## Stored data entries

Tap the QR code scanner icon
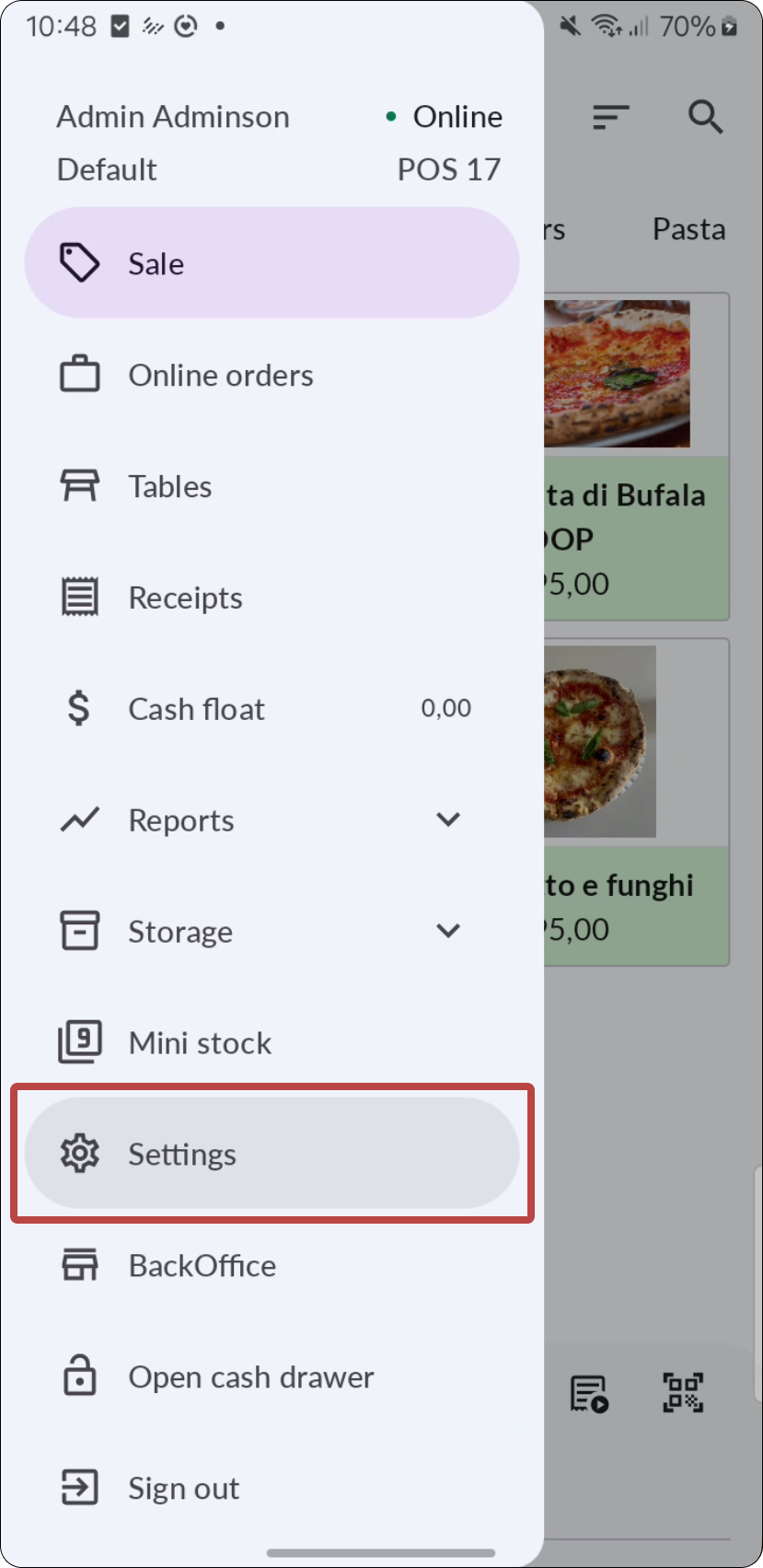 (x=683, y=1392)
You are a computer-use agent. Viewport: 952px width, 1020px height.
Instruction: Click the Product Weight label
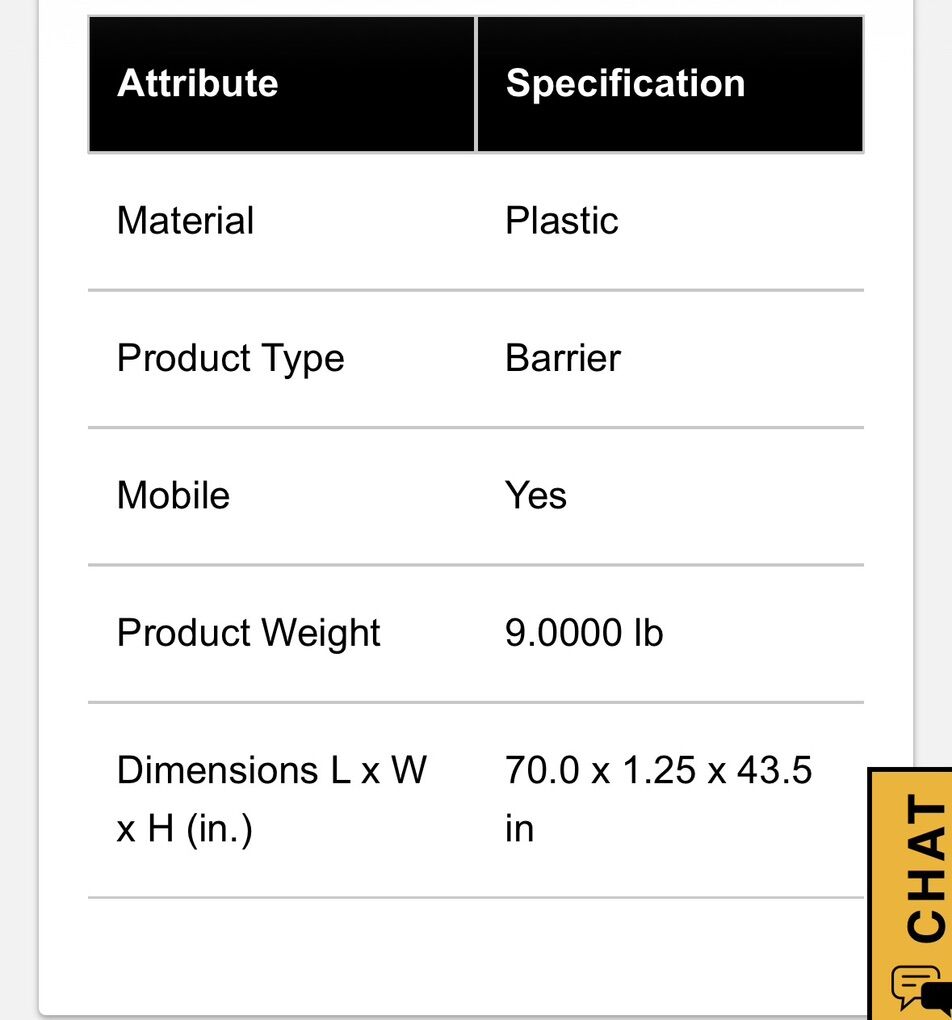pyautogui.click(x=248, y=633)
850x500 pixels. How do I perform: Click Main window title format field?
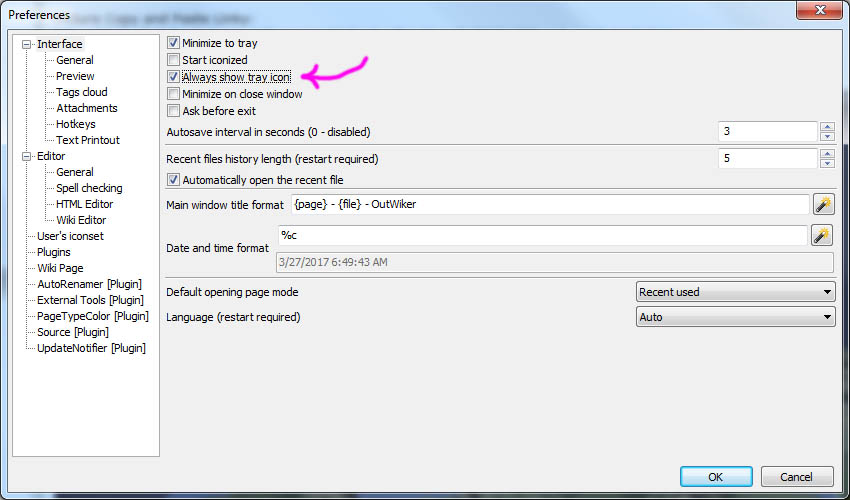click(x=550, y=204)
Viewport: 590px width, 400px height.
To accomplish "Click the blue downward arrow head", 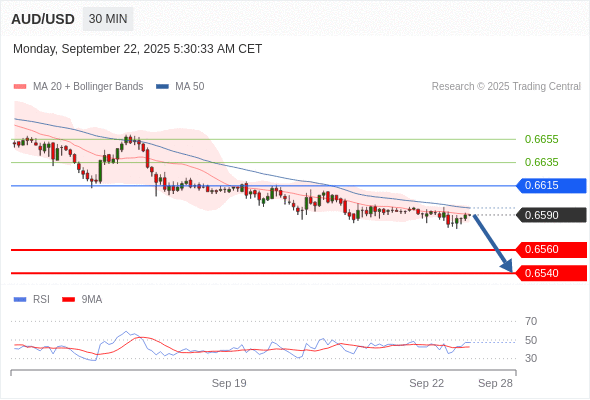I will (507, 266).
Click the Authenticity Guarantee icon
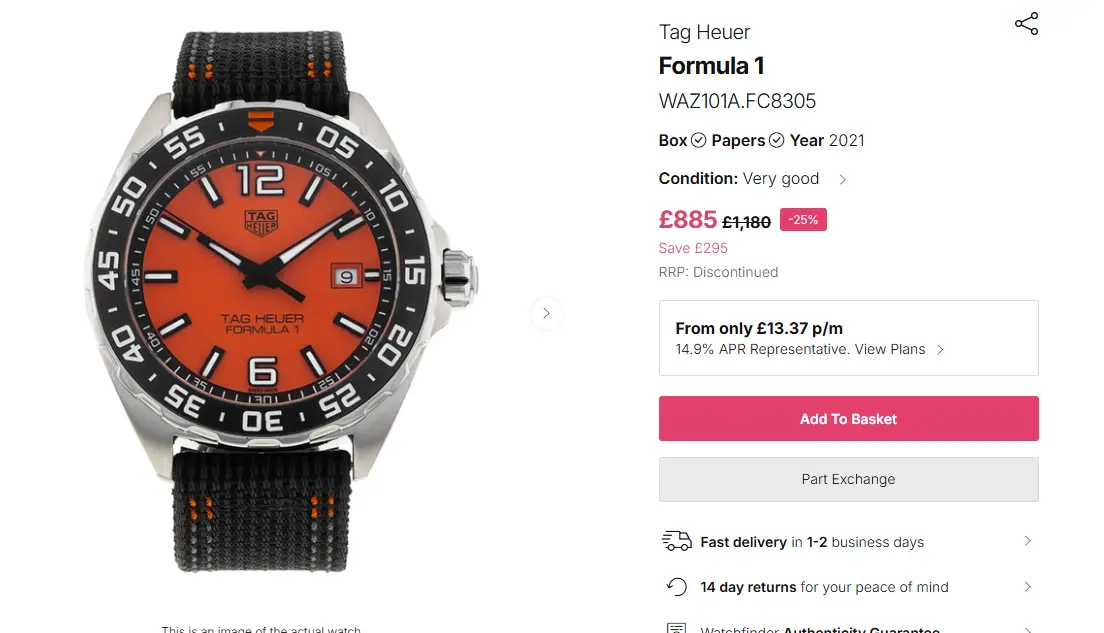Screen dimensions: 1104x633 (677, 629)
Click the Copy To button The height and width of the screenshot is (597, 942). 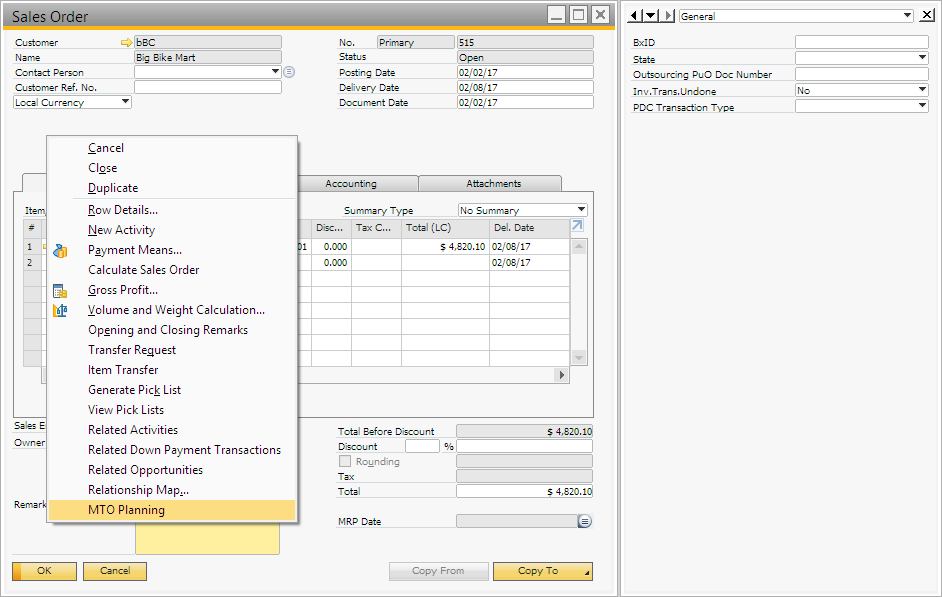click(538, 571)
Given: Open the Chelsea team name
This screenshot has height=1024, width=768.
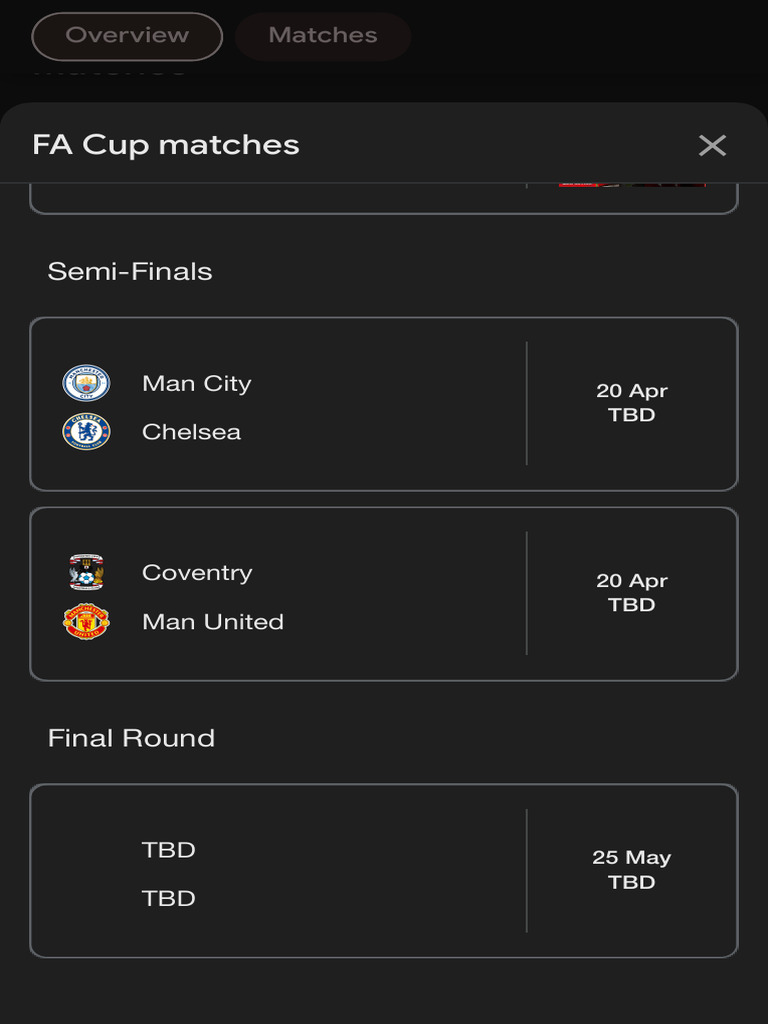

## Required action
Scan the entries above for the word "Viewport" and collect each line holding it.

## Task solution
You are a computer-use agent. Viewport: 952px width, 1020px height.
Viewport: 590px width, 400px height.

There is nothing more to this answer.